## Passage to read
## start

For now though, Delinquent remains a great tech choice depending on what deck you’re facing in the format, but admittedly it’ll be hard to see if she sees any level of play thanks to all the discard-centric strategies.
Standard: N/A (not that it would matter too much these days, but I can’t say there have been too many Stadiums out these days)
Expanded: 3/5 (it’ll provide a nice tech option against decks running a Stadium)
Limited: 2/5 (while the disruption is nice, the Stadiums are few and far between, and neither is particularly useful if you don’t have the right cards)
Arora Notealus: Isn’t the full art version of this card so neat with that Mightyena? What a cute idea for a full art pic! And for such a…not so wanting to be cute girl. Clearly she is not interested in being affectionate. More like…uhhh…de…fection…ate…nailed it.
Next Time: Yet another one of those new-fangled belts that help everyone!
Delinquent may not have made the top 10 cards of BreakPoint, or the year of 2016, but at least she can finally be placed in our top 25 cards lost to rotation! What she does is to discard a Stadium card and make your opponent discard three cards from their hand. That is some serious disruptive card if I’ve ever seen one. Even cruel is that you can play your own stadium, benefit that stadium for that turn, and discard it with Delinquent while your opponent carefully chooses which cards to toss. OR, you can discard your opponent’s stadium that they just played while still discarding their three cards from their hand. Either way, their hand is a lose-lose situation for the opponent, or to you if the opponent used it against you.
You could argue that you might have cards that you really want to be discarded such as Energy or Pokémon, but if you’re stuck with key cards that are mostly trainers, then you won’t have much options left. I wouldn’t rely too much on Delinquent, though, as the effects could be beyond your control whether it helps or hurt your opponent’s setup depending on what cards they currently have on their hand. Not to mention that being a Supporter card means you would’ve used it for draw power.

## end

## Requirements
• A. In the Delinquent card review, how many cards does Delinquent make the opponent discard from their hand?
• B. Write the next part of the Delinquent card review, picking up after its final sentence.
The records below this review come from an unrelated source.

## Data records
## start

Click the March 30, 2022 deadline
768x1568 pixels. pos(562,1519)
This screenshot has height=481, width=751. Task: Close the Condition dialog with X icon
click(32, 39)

## end
## start

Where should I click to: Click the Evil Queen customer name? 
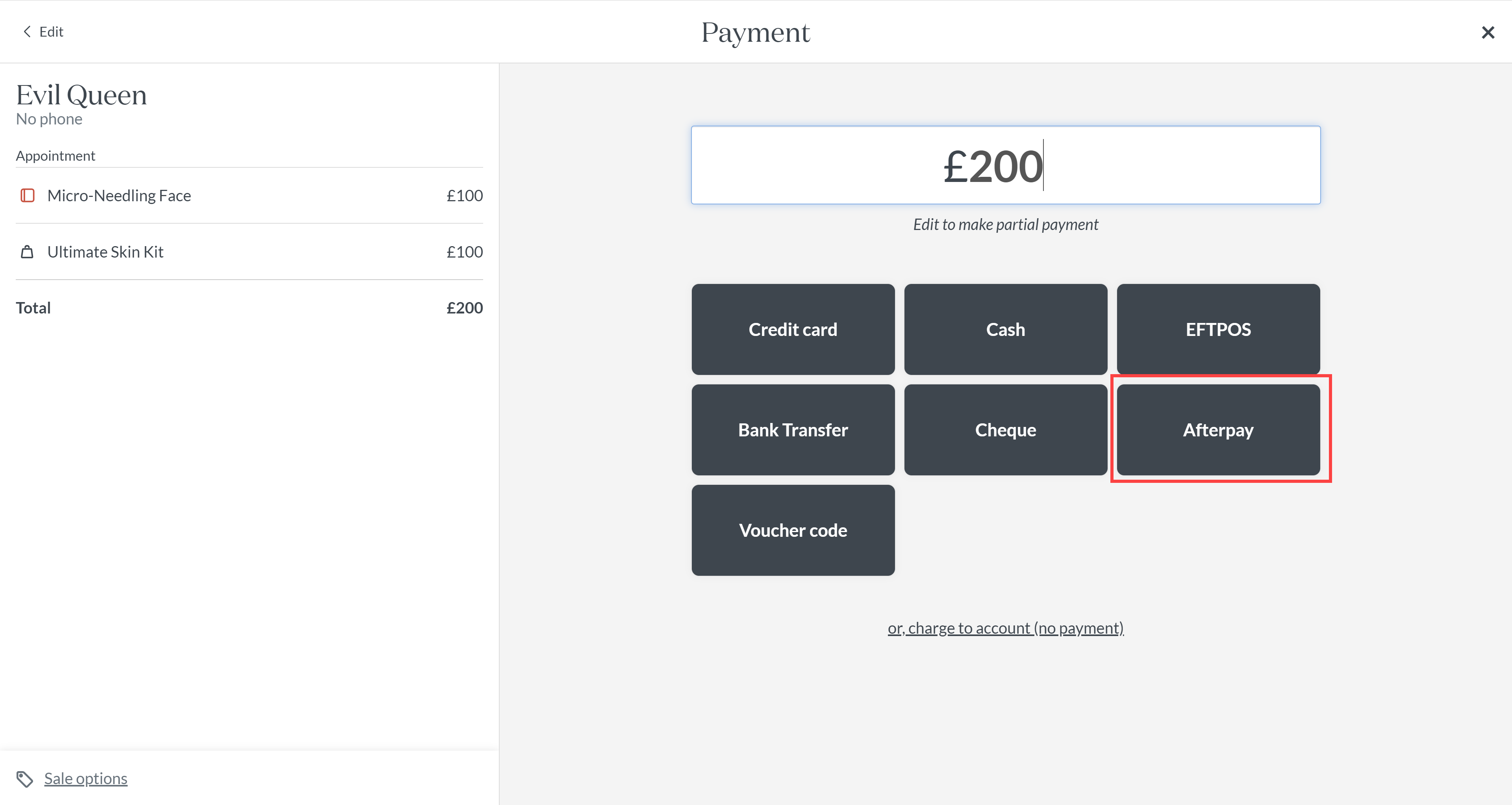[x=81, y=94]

## end

## Task responses
• A. Three cards.

• B.
Standard: 3/5 Expanded: 3/5 Limited: 3/5
Delinquent (BKP 98) has seen an uptick in usage in the past month or two, largely thanks to Tord Reklev’s Zoroark GX Controls deck that came in second at NAIC. I liked this card so much that I ran FOUR of them in my Sylveon GX deck that I took to NAIC in 2017. In fairness, my strategy was built on stripping your hand of cards and included Red Card as well. That was my favorite tactic: play a Stadium out, throw down Red Card, and hit you with Deli. In successive months, when Tormenting Spray (BUS 125) came out, I tried that as well, but that strategy was significantly hindered by the preponderance of Octillery, Zoroark GX, and Oranguru. And I had tried Sylveon GX with Garbodor, and it had been a failure. Granted that was back in May of 2017 when we had finally gotten Tool Removal back in the format and BKP Garb quickly saw its use diminished because now everyone was running Field Blower… but I digress.
Using Delinquent can be a very effective strategy against your opponent. If your opponent is holding a Rare Candy or a DCE or a pair of Puzzles, a well timed Delinquent can absolutely ruin their game. Unfortunately, in today’s meta where more and more archetypes are wanting to put cards in the discard AND there are more ability based draw support Pokemon in the format than ever before during the time I’ve been playing, the effectiveness of Delinquent has significantly diminished in value. Delinquent is great in Theorymon, in reality it just falls a little short.
Standard: 2 out of 5
This week, it is a bit early to dive into SM – Celestial Storm, so we’re taking time to look at some of the cards that didn’t quite make our recent Top 10 Countdown of Cards Lost to Rotation. I’d put the year in there to clarify, but the rotation that happens September 1, 2018, is referred to as the “2019” rotation on the official Pokémon website, which is so confusing it seems simpler to include this clunky sentence of explanation. We began the week with a twofer because we were unable to post any reviews on Monday, plus Wednesday had already been planned as a twofer so you’ve probably noticed my reviews either went up late or not at all (yet). Today we’re looking at Delinquent (XY – BREAKpoint 98/122. 98a/122). Had the aforementioned countdown started with a high enough number, Delinquent would have been our 14th place finisher, having earned a total of 39 voting points by appearing on two out of three of our individual reviewers’ lists. One of those was my own list, where she was my 15th place pick.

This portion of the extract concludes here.